Le point de vue de la commissaire
Depuis toujours, Enrique Ramírez entretient une relation forte à la nature et plus particulièrement au monde de la mer. Cela se traduit dans ses œuvres par la présence d’éléments comme des voiles, des rames, le bruit des vagues, ou des films tournés sur l’eau, dans l’eau, etc. Ses réalisations portent l’empreinte du sensible, de la poésie, mais peuvent aussi se faire l’écho de questions politiques. Ainsi dans certaines vidéos, il interroge les trop nombreuses disparitions des opposants, pendant la dictature du Général Pinochet, dont les corps étaient jetés dans les fleuves ou l’océan. À la mémoire du peuple chilien se mêlent souvent les souvenirs plus personnels de l’artiste.
Enrique Ramírez. Para construir un jardín, necesitamos de la tierra y la eternidad, 2019 . Courtesy of the artist and Michel Rein, Paris/Brussels
La sculpture en néon bleue présentée à la Galerie Saint-Séverin donne à lire une phrase qui incite à la méditation au-delà de sa simple acception :
La sculpture en néon bleue présentée à la Galerie Saint-Séverin donne à lire une phrase qui incite à la méditation au-delà de sa simple acception : « Pour faire un jardin, il faut un morceau de terre et l’éternité. »
Traduite en espagnol, cette citation de Gilles Clément fait écho à la théorie du "jardin planétaire" (ou jardin en mouvement ) que l’architecte paysagiste a développée en réponse à la globalisation, en proposant la "planétarisation" de la terre comme lieu de vie.
Cette maxime résonne pour nous comme le programme de toute une vie. Elle semble aussi apporter un peu d’optimisme en invoquant la nécessité d’un temps long. Par la mise en matière-lumière opérée par Enrique Ramírez, elle semble indiquer la voie tout en se réfléchissant dans les noirceurs du sol de la vitrine.

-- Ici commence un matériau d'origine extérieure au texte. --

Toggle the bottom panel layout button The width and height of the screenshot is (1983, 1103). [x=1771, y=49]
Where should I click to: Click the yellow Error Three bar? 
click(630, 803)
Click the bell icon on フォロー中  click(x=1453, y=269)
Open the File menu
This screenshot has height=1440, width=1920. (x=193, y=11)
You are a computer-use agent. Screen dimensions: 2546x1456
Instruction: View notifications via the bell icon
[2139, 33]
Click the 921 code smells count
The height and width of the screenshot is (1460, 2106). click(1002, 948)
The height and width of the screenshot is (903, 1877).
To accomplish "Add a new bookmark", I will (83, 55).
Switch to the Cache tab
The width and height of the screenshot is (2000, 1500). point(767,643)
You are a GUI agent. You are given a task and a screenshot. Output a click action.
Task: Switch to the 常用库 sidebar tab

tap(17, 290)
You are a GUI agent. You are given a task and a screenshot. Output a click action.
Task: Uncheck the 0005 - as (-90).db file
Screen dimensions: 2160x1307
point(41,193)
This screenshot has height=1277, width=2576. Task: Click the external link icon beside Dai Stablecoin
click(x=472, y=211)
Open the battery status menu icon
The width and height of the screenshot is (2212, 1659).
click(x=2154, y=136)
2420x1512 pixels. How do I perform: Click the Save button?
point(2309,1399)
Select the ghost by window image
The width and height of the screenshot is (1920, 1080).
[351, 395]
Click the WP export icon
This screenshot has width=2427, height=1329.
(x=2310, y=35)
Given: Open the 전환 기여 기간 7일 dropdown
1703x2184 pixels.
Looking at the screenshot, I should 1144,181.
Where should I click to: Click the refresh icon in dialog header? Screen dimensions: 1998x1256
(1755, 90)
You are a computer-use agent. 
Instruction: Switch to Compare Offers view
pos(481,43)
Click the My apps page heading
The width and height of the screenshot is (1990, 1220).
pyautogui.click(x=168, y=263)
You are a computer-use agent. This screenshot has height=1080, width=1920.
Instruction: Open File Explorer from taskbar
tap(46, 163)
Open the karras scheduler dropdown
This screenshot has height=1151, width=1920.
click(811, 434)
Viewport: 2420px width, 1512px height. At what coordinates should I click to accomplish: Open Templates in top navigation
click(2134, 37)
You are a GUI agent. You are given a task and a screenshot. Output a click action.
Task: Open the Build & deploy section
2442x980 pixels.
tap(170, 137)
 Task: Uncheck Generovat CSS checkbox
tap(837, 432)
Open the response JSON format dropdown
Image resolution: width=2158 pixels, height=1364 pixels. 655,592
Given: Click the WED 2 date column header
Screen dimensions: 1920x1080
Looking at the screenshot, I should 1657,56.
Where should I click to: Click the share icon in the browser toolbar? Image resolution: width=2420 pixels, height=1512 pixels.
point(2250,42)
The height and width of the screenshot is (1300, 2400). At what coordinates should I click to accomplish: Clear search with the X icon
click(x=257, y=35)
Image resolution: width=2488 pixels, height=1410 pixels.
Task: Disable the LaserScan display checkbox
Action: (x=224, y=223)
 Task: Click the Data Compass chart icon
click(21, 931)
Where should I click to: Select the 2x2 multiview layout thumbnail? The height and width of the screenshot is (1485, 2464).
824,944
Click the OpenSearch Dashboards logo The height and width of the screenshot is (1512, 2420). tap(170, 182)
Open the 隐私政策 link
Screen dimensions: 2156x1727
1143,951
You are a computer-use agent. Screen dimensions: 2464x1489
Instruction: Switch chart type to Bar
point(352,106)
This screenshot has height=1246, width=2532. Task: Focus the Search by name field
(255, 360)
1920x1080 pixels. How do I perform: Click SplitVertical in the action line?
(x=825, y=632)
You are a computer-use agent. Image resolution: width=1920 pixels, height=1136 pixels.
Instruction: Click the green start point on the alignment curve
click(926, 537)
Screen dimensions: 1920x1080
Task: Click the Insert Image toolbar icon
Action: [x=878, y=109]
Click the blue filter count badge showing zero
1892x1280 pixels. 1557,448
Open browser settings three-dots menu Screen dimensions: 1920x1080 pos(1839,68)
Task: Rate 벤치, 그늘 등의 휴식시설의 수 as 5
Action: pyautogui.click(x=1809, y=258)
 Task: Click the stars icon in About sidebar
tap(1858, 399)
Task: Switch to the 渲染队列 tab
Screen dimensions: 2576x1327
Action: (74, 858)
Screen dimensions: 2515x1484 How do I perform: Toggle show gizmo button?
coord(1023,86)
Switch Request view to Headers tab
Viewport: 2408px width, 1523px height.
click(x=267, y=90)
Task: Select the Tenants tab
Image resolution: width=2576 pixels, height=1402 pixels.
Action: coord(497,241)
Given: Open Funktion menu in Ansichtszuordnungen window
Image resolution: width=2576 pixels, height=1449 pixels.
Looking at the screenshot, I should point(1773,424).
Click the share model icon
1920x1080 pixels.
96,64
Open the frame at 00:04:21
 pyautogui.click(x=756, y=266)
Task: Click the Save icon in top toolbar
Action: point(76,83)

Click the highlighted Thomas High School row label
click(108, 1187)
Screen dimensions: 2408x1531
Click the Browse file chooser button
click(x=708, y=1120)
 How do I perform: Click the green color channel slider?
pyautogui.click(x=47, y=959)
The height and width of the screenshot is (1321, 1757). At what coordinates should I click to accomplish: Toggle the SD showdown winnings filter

À son propos, Enrique Ramírez évoque l’instabilité du monde et rappelle l’importance d’écouter la nature, et de comprendre la manière dont elle est capable de supporter le vent, le poids de la vie. « Elle ne fait pas seulement penser à la terre, mais aussi à la façon dont les choses sont construites et dont nous les regardons », commente l’artiste.
Odile Burluraux
Biographie
Enrique Ramírez
Né au Chili en 1979, il vit et travaille entre Paris, Bruxelles et Santiago du Chili.
Son père qui fabrique des voiles de bateau lui transmet dès l’enfance sa passion de la mer. Après des études à l’institut Arcos à Santiago du Chili en musique populaire puis en cinéma, il se rend en France et sort diplômé en 2009 de l’école du Fresnoy – Studio national des arts contemporains à Tourcoing. Il débute alors une carrière d’artiste sur le plan international et voit ses œuvres présentées dès 2017 à la Biennale de Venise.
En 2020, en tant que finaliste du prix Marcel Duchamp, il est exposé au Centre Pompidou. Actuellement lauréat de la résidence de la Collection Pinault à Lens jusqu’en juin 2021, il y prépare un projet en lien avec la région du Nord. Une exposition de ses œuvres lui sera consacrée au Fresnoy cette année.
Les œuvres d’Enrique Ramírez prennent le plus souvent la forme d’installations dans l’espace et se déploient sous la forme de vidéos, de pièces sonores, de photographies, de sculptures. Par un regard contemplatif, mais engagé, il aborde les thèmes de l’histoire douloureuse de son pays, de la migration, de la situation écologique et du devenir de la planète.